A triumph darling. Jon Bounds and catnip (with a huge host of help) amused the entire interwebs (well a bit of it) with the worlds first Twitter Panto. Besides creating the wordle above, Matthew Somerville pulled together the script and audience in one wonderful social thingy. Actors Online reckons it brought the house down (how often must they use that one?) and the whole caboodle got brum happy too.
Updates:
I Googled twitpanto at about 10pm December 23rd and found – for the first time in years – that there were no ads to accompany it. Twitpanto is a real thing that really happened but so far ahead of some long tail curve that not even mighty google knows where it fits. Surely a Christmas miracle.

Chris loved it because:
It was absolutely chaotic but it absolutely worked
The audience participation – it’s an important part of a panto and seeing over 50 tweets of ‘oh no it’s not’ and ‘oh yes it is’ come rolling in was fantastic
It was popular – not a penny was spent on promotion but it spread because people liked the idea. #twitpanto was the top trending topic on twitter and so far my tag search is showing over 1,300 uses of the tag (and they’re still coming)
Birthday boy Lloyd Davis appeared as himself (I’m sure he looked different in Brazil) and described what happened as “an anthropological treasure trove”. Nick Burcher also enthused:
a great demonstration of the versatility of Twitter and really highlighted the difference between Twitter and more ‘traditional’ social networks like MySpace and Facebook (where it would have been difficult to re-create the immediacy of #twitpanto and would have been even harder to follow it!) A collaborative, non-sponsored effort, #twitpanto was a great example of how social media can facilitate an expansive conversation between like-minded individuals just for fun and just because……
Tom Roper professes a liking for the vulgarity of panto and wasn’t disappointed to find twitpanto “rowdy, bawdy and sometimes hard to follow, just like the real thing”.

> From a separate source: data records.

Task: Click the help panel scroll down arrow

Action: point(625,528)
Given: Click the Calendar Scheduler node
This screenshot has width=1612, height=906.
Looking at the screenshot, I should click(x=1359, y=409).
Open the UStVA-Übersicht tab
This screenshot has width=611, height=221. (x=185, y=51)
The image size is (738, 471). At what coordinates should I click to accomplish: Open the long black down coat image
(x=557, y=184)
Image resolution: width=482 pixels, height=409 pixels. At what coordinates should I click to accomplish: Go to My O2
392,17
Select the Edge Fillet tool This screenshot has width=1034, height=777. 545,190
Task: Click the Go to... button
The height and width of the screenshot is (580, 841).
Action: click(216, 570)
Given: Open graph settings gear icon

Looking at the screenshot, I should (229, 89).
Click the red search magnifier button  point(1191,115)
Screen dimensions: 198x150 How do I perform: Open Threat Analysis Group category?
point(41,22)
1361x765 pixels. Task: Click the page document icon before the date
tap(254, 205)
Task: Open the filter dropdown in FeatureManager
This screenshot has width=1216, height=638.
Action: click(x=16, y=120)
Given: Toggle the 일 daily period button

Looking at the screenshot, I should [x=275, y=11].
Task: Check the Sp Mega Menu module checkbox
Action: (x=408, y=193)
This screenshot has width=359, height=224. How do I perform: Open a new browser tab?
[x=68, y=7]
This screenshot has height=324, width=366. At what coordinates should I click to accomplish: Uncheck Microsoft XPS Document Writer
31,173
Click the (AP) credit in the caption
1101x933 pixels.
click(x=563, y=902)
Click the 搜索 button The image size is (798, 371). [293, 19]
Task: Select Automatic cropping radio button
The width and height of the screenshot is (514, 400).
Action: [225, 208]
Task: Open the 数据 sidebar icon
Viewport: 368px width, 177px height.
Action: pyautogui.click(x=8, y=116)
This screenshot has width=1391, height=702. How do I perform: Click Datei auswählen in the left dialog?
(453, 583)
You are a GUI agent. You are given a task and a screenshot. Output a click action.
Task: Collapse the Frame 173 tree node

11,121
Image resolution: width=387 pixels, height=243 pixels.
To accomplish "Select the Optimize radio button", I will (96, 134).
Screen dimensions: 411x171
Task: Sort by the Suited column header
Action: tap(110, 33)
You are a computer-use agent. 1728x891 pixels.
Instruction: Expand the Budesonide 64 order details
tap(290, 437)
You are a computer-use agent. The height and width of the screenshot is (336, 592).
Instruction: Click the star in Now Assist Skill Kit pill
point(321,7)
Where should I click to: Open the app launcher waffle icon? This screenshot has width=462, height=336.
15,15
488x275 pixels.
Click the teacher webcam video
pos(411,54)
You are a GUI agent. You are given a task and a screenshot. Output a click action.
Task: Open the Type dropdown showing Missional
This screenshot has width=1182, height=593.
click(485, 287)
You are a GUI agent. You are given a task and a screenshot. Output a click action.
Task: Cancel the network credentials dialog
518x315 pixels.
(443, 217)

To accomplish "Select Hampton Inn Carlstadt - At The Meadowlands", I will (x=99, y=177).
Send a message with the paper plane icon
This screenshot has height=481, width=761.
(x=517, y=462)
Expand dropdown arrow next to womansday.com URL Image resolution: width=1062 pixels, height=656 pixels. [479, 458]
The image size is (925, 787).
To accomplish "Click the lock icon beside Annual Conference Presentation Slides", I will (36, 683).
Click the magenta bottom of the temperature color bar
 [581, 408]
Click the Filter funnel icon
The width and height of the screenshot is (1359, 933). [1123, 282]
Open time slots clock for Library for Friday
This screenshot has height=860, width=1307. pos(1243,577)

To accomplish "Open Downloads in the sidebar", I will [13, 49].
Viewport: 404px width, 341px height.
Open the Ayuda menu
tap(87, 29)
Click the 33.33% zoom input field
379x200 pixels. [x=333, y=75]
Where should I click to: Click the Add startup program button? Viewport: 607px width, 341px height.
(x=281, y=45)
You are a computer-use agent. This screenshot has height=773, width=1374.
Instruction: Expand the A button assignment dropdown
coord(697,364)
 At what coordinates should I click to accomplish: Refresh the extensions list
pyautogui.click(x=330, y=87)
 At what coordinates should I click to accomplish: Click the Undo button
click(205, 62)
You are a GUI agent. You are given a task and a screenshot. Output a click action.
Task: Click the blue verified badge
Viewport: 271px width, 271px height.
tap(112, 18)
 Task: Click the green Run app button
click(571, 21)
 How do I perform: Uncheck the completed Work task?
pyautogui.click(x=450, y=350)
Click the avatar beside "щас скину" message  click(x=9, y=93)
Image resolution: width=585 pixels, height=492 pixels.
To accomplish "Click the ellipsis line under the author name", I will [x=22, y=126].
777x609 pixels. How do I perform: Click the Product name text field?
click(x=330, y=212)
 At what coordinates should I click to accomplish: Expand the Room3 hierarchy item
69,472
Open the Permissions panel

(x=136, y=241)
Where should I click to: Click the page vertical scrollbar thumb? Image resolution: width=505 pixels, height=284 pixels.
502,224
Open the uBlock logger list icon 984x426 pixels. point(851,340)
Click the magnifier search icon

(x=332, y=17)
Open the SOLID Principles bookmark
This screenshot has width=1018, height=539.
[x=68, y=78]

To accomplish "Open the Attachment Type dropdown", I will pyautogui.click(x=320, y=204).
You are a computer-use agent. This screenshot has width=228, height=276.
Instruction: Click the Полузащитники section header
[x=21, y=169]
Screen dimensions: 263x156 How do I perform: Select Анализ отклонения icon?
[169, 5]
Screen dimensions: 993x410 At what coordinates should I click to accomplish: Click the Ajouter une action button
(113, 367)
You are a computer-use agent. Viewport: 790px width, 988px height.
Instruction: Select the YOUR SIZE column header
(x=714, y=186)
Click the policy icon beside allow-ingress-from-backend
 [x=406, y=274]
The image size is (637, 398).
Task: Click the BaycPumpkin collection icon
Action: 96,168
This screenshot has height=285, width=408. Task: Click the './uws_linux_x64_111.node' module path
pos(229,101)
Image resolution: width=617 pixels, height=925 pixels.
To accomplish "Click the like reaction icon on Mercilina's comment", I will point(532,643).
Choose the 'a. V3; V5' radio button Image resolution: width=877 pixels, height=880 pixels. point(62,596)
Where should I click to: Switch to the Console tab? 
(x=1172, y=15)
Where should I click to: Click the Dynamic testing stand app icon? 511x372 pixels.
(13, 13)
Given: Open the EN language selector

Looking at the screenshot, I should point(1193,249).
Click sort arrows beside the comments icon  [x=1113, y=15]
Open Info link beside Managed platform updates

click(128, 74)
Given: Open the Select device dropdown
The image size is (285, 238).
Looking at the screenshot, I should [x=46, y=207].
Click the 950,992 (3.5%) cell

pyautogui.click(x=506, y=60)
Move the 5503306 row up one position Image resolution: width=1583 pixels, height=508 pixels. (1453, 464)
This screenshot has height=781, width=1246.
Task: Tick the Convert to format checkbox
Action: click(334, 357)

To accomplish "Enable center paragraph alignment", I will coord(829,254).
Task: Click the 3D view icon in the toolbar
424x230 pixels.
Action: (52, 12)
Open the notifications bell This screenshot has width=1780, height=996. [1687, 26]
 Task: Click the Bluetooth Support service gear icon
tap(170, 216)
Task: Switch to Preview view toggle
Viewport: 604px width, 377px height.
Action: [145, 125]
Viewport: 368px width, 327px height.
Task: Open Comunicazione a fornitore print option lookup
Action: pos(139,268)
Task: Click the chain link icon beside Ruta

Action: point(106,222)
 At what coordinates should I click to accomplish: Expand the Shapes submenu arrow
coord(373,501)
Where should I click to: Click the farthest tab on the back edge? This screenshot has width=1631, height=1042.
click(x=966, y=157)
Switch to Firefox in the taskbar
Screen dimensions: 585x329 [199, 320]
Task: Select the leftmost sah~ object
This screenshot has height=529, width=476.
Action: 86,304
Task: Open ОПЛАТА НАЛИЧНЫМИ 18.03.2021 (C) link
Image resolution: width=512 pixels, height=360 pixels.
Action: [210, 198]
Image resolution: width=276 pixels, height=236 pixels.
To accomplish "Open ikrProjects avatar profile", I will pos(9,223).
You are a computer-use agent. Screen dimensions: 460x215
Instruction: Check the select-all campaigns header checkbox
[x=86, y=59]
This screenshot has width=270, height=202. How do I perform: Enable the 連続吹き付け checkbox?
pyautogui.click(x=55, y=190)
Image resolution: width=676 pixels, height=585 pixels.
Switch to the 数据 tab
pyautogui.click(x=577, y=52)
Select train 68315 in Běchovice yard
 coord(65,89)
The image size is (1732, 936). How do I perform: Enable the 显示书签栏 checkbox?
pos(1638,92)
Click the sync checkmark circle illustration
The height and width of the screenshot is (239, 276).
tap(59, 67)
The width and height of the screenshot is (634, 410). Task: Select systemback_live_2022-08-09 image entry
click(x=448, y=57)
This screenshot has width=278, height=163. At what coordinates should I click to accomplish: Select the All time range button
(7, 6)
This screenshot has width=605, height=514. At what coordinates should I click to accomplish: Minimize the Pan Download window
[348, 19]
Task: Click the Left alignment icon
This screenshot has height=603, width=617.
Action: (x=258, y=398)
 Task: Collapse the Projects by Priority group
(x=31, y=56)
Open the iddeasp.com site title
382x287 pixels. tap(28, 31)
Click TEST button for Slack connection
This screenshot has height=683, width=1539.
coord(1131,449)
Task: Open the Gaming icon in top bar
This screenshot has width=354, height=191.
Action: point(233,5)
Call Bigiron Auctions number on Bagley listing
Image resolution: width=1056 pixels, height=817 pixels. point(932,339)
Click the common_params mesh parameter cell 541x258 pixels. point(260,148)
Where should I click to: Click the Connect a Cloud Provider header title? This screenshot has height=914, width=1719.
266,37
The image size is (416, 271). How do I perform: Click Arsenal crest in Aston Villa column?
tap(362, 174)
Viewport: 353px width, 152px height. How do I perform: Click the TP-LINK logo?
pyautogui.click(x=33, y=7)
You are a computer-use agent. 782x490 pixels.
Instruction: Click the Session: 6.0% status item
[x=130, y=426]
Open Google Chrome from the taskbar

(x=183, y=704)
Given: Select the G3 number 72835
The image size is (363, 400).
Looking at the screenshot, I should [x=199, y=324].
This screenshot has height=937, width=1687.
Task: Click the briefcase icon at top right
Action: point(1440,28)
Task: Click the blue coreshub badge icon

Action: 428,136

Emma Jones (Dandini!) concludes: “pantomime is such a great match for Twitter – it’s all about the instant feedback and audience participation!, echoed by Robert Anderson: “My first job after leaving university was in panto– Jack and the Beanstalk in York, if you must know. Many of the audience told me that they didn’t go to the theatre during the year but always went to the panto. Why? Because it was social, populist and they could get involved. Crucially they enjoyed the show and told their friends about it– retweeted, if you like. Could it be that the panto spirit sums up what two-way communication (ie the social bit) is all about?”